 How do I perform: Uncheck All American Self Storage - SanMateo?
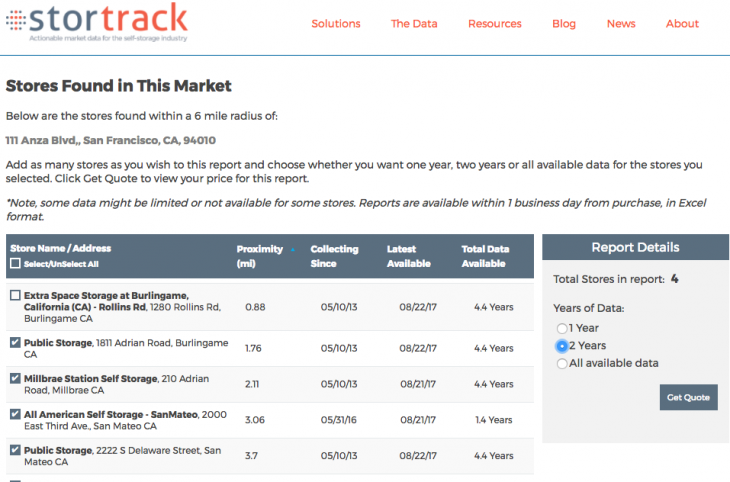tap(15, 414)
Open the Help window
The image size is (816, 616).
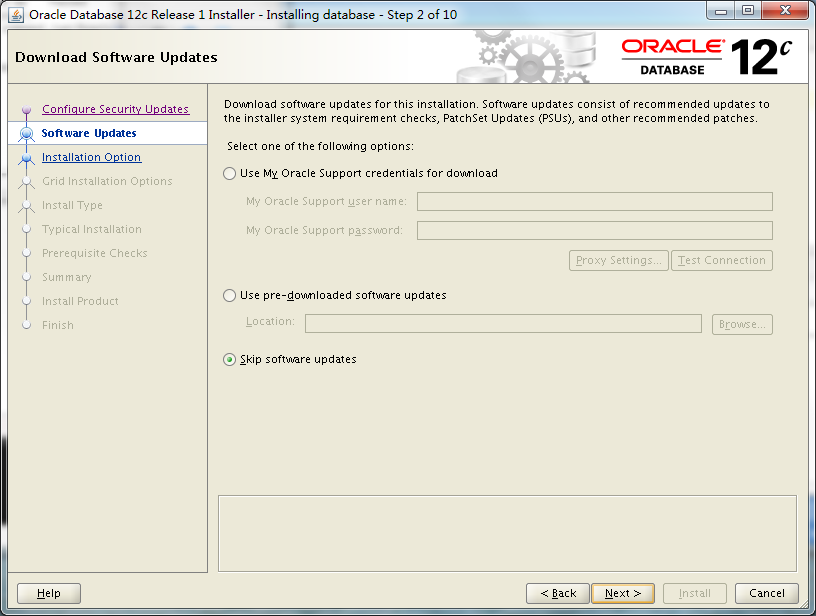[48, 593]
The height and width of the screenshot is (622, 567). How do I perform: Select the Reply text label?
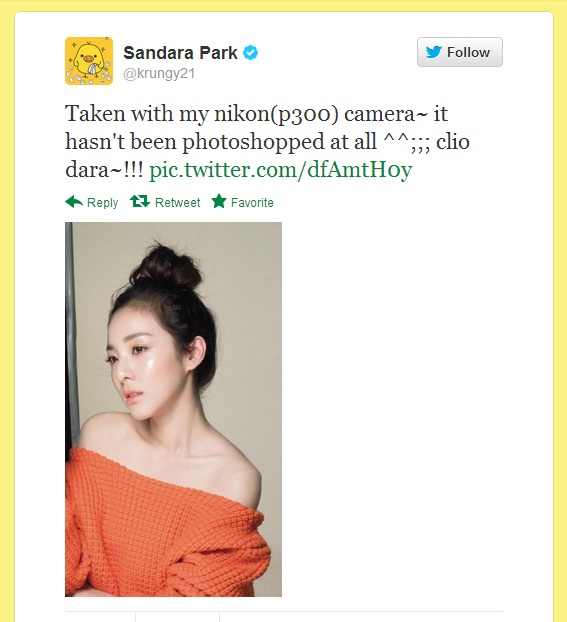point(102,203)
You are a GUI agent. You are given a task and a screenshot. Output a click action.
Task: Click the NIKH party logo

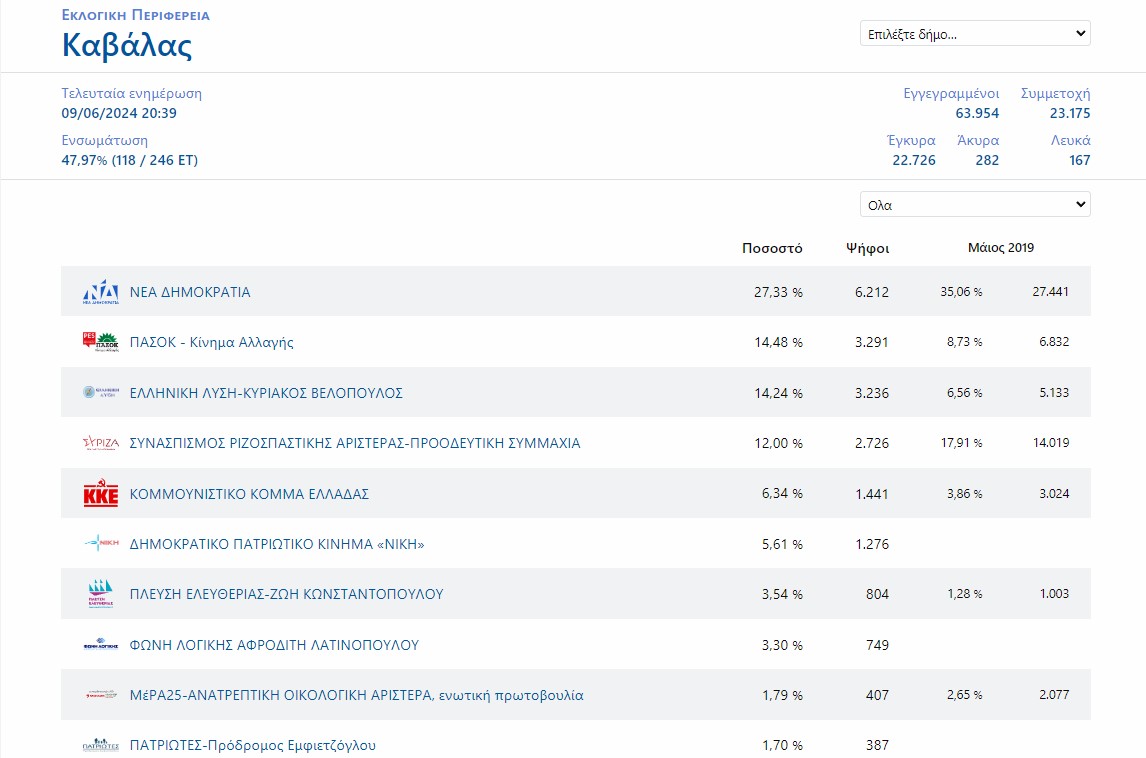pos(100,544)
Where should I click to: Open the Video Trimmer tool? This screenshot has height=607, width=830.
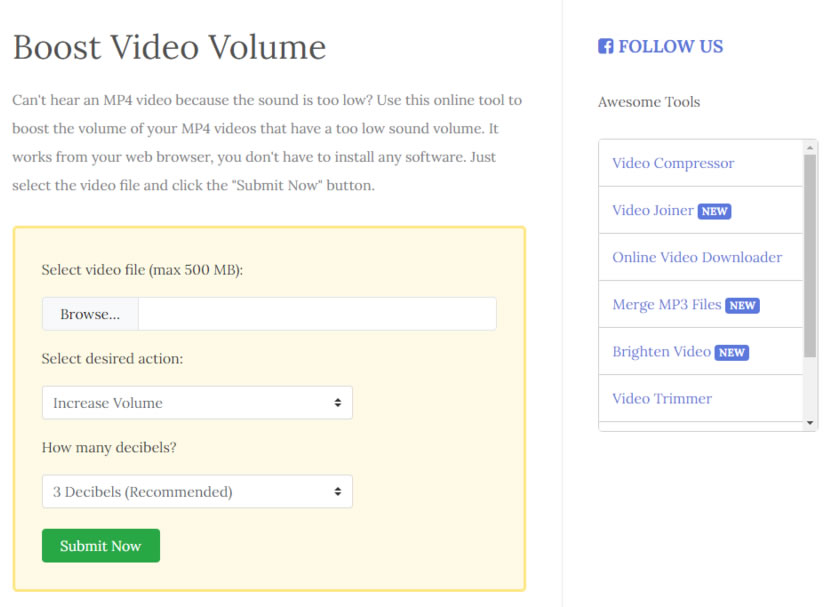pos(662,398)
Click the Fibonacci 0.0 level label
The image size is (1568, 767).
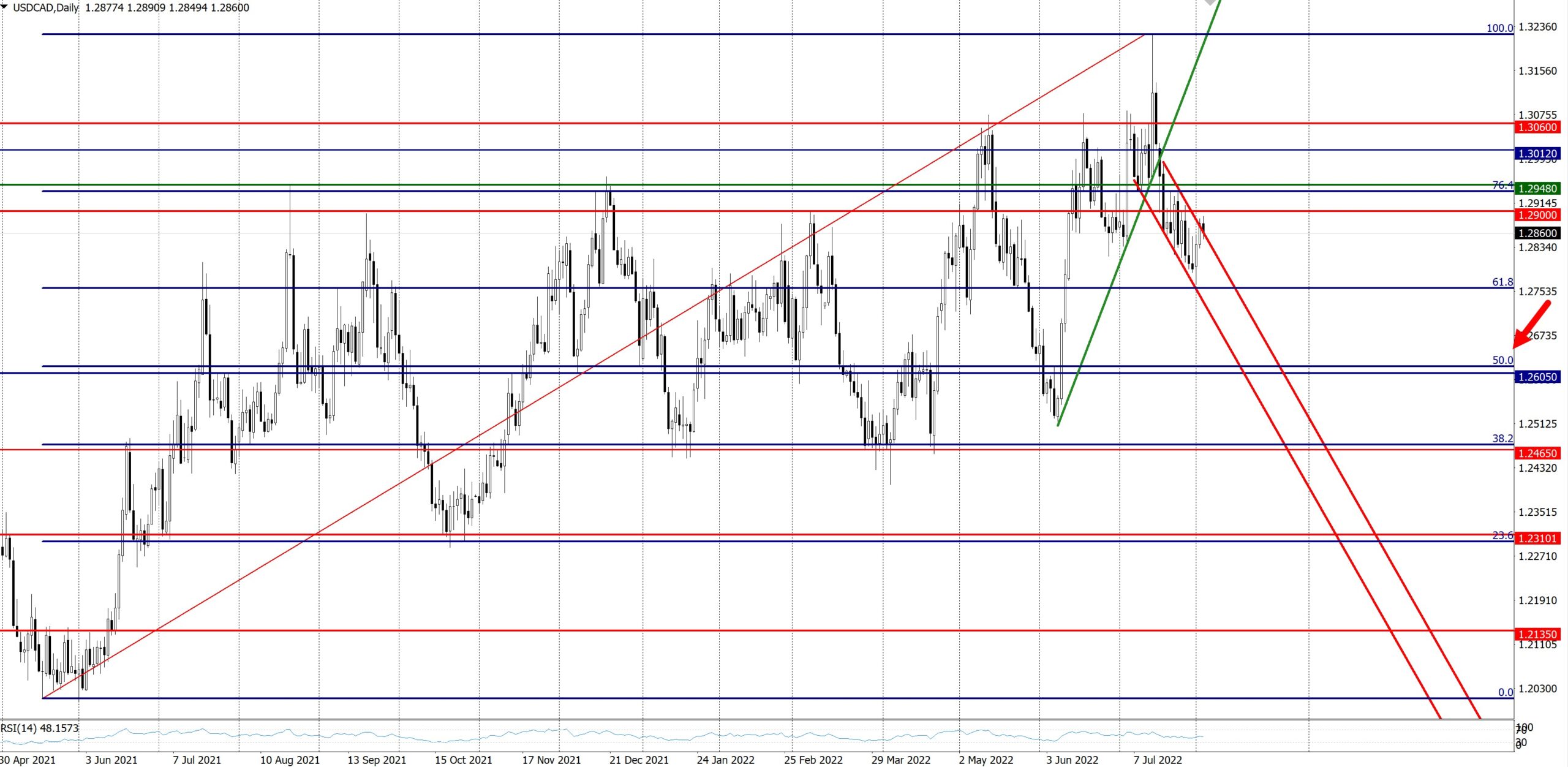coord(1505,692)
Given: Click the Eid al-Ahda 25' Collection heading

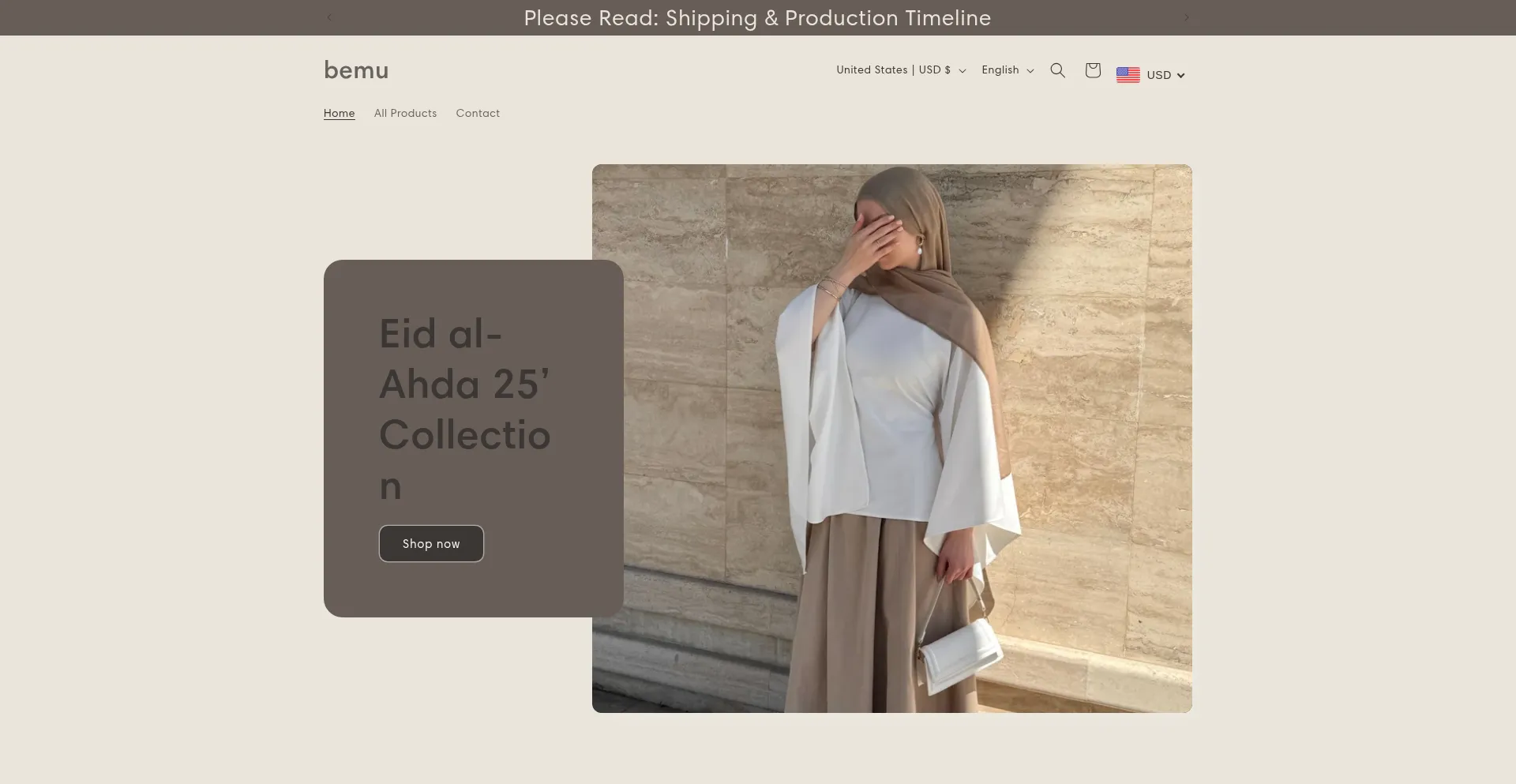Looking at the screenshot, I should [x=464, y=409].
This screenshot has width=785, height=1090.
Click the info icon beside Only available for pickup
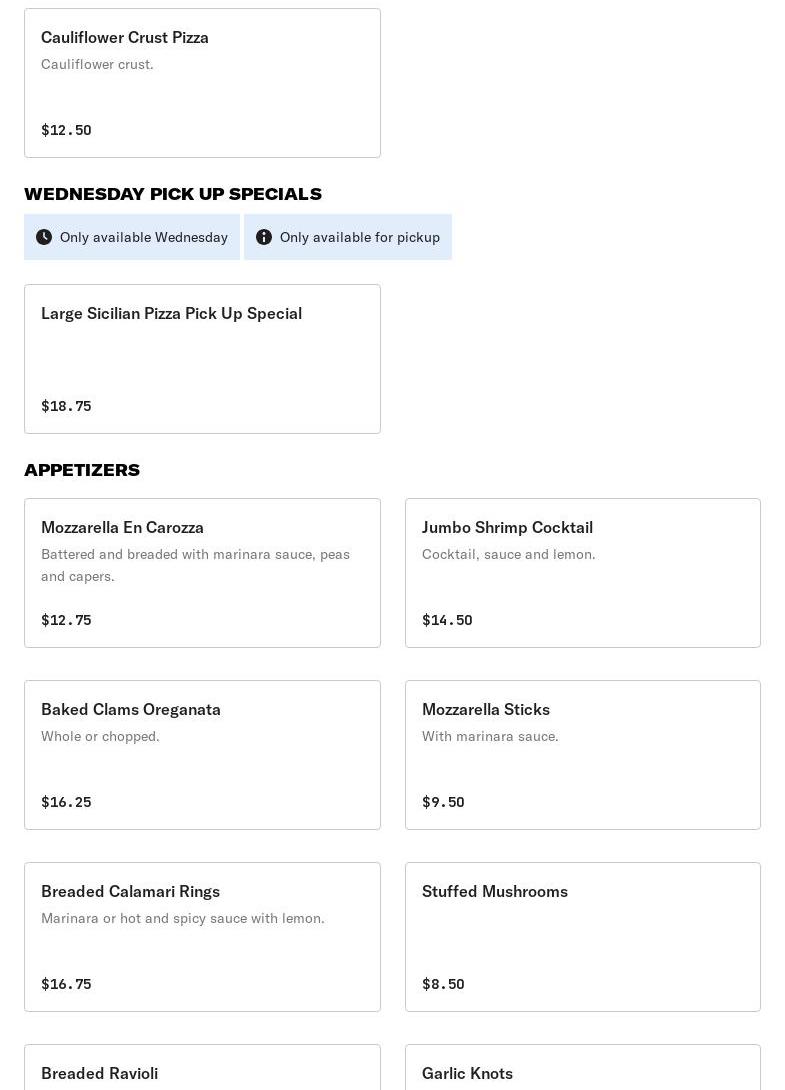tap(264, 237)
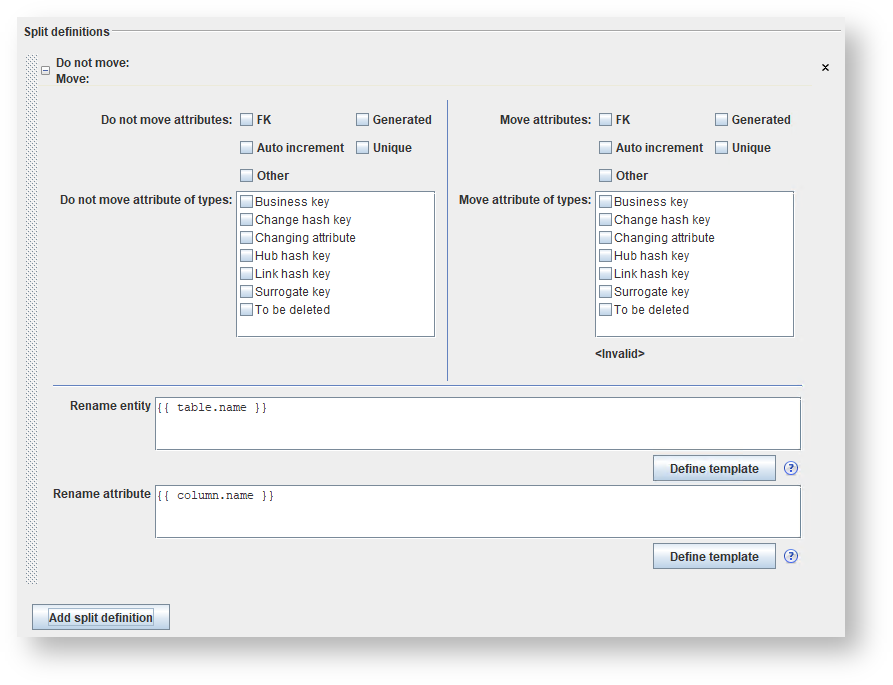Check Unique under Do not move attributes
The image size is (893, 685).
tap(363, 148)
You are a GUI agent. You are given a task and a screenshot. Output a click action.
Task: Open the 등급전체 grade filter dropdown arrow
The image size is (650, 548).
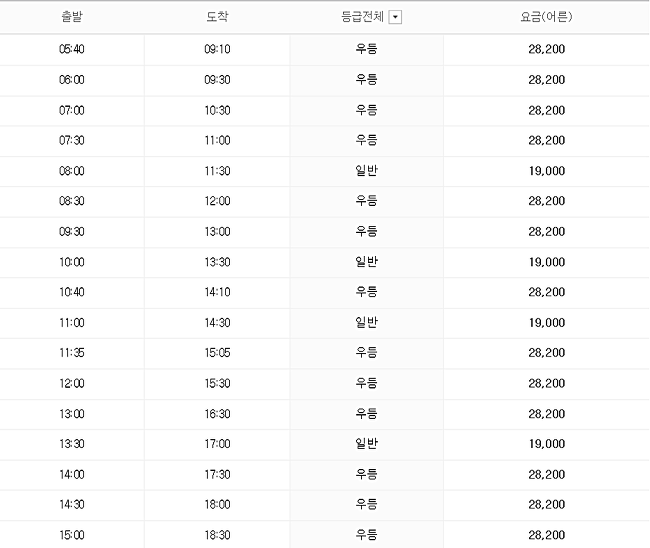(395, 17)
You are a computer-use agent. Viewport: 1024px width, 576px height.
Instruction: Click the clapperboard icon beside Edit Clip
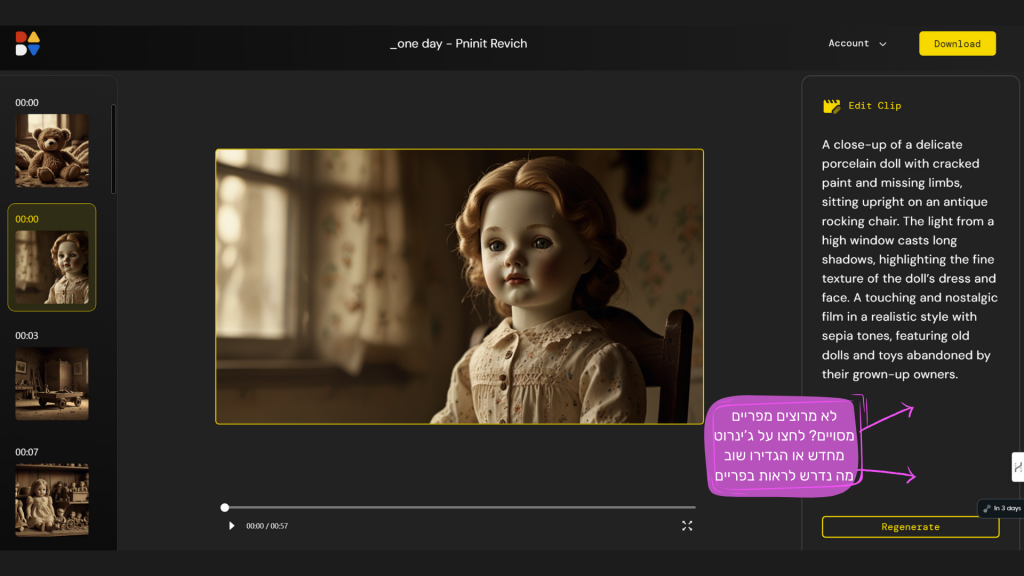pyautogui.click(x=831, y=106)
----
**Your task**
Edit the rows from the line containing "You are a computer-use" through the end of the rows, replacing "clapperboard icon" with "film icon" and keeping everything else unchanged. Give only those lines, and leave the pictures out.

**Response for this exercise**
You are a computer-use agent. Viewport: 1024px width, 576px height.
Instruction: Click the film icon beside Edit Clip
pyautogui.click(x=831, y=106)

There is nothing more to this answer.